Administration of oral BU is a challenge in pediatric patients. The I.V preparation can improve compliance and eliminate variability in absorption. The metabolism and clearance of BU is age dependant. A prospective trial using a single daily dose of I.V. BU as part of a reduced Intensity Regimen was undertaken. Patients were enrolled after proper informed consent was signed... The regimen consisted of a test dose of BU (0.8mg/kg as a 2 hr infusion) on day -10, Fludarabine 25mg/m2/day from day-10 to -5, BU 3.2 mg/Kg/Day on days -5 ,-4.and rabbit ATG 2mg/kg daily on days -4 to-1. Cells were infused on day 0. The stem cell source were UCB (n=4), MUD (n=7) and MSD (n=1).
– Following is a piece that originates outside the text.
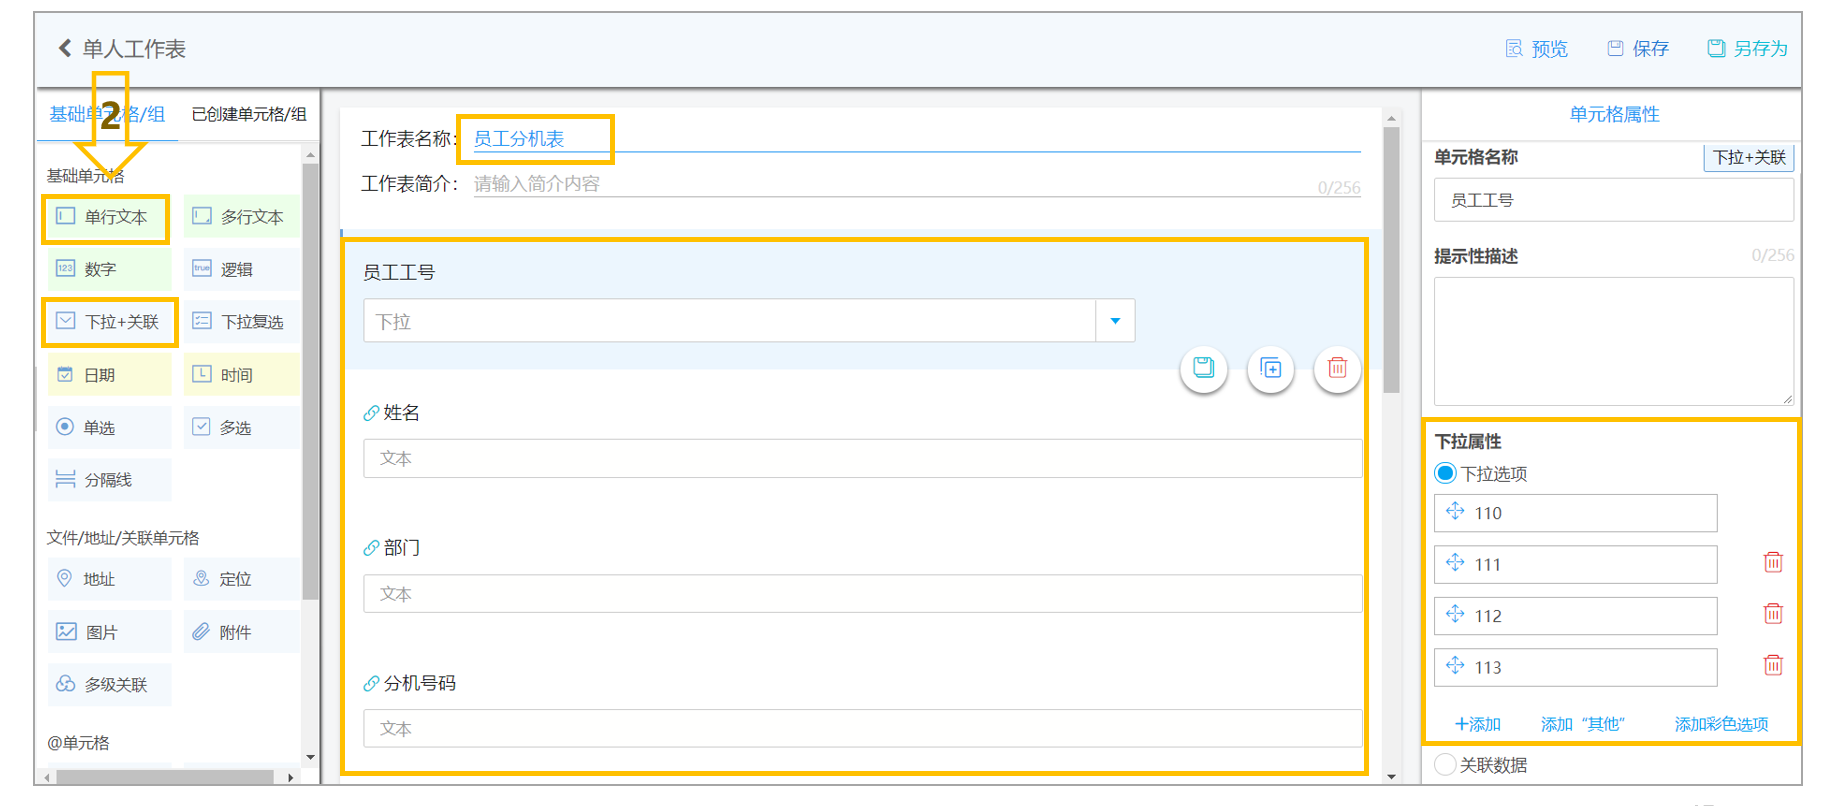Select the 图片 cell type

pyautogui.click(x=110, y=632)
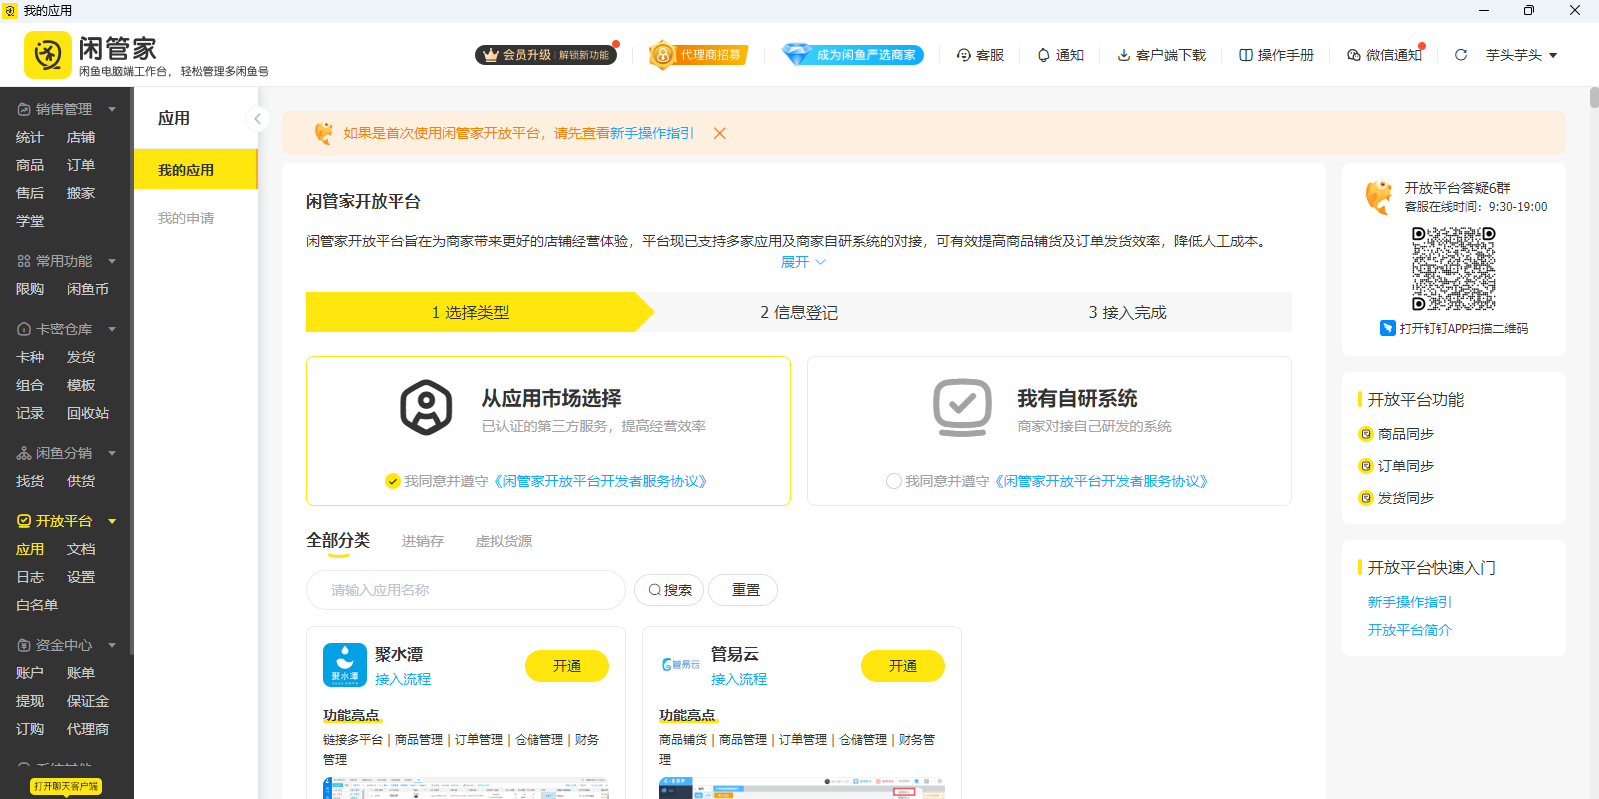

PK samples (2, 4, 6,8,12 hrs) were obtained and submitted to the Seattle Cancer Care Alliance for determination of the Area Under the Curve (AUC) and clearance for BU. Twelve patients were enrolled (8F, 4M), median age 8 (0.5–16), median weight 22.6 kg (4.3–58.8) with the following diagnoses: Neuroblastoma (n=3), ALL (n=3), CML (n=2), Aplastic Anemia and X linked Lymphoprolipherative Disease, Ommen's syndrome, Severe Combined Immune Deficiency. An AUC of 800–1200 and 3200–4800 uMol*min were targeted for the test dose and the single daily dose respectively. The median AUC for the test dose was 1003 uMol*min (804–1315), and the median clearance was 3.1 (ml/min)/Kg (2.4–7.3). The median AUC for the single daily dose was 3512 uMol*min (1511–4097) and the clearance 3.4 (ml/min)/kg (2.8–6.8). After the test dose 4 patients had their dose adjusted (2 patients lower and 2 patients higher). In the very young patients (< 1 year of age) the AUC of the single daily dose could not be predicted due to abnormal clearance. No instances of VOD or seizures were observed. Full donor chimerism was achieved in 8 patients in a median of 23 days (14–53), 2 patients developed graft failure, 1 patient was not evaluable for engraftment due to early TRM from pre-existing CMV pneumonia and 1 patient is too early. In conclusion, a single daily dose of I.V. BU is feasible, a test dose can be a predictor of the single daily dose AUC except in the very young, No regimen related toxicity was observed and engraftment was prompt and complete in 8 evaluable patients.